Она важно поправила складки котта и ткань вимпла у подбородка.
- Круто, - ответил ей «кухарка». – А костюм в театре напрокат взяла?
Полин почти ни слова не поняла из того, что он сказал, но дурой казаться ей не хотелось. И потому она вздернула свой носик и заявила:
- Мессир, я никогда не беру чужого. У меня довольно своего.
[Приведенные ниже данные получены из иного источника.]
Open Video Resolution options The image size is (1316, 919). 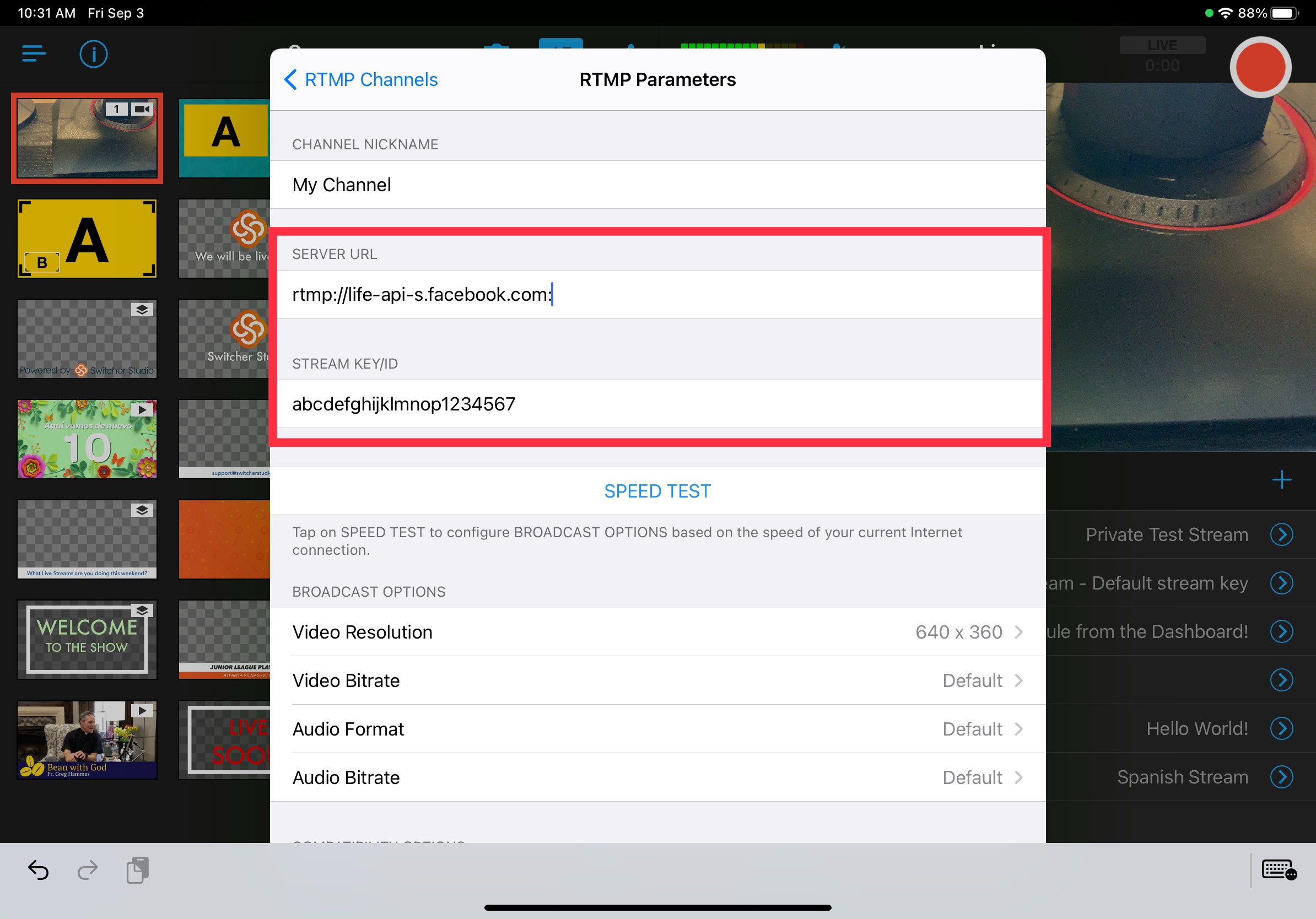(657, 632)
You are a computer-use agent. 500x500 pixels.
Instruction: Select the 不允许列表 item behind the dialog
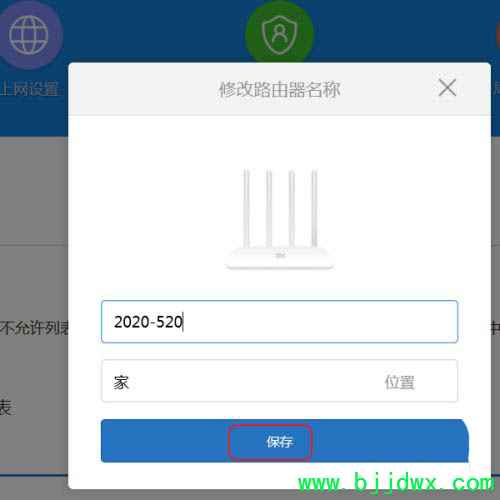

Несколько девиц в колпаках рассмеялись, но Полин выпятила нижнюю губу и добавила:
- У нас в королевстве вообще все у всех свое! Чужого не носим.
И так отчаянно захотелось Полин домой, что сам Господь услышал, как тоскует маленькое и нежное ее сердце, и перенес на родную кухню. Прямо к самой печке, где колдовала Барбара.
- Ты что подкрадываешься? – сердито спросила старуха. – Чтоб тебя унесли драконы, дуреху эдакую! Ты куда подевала мою сковородку?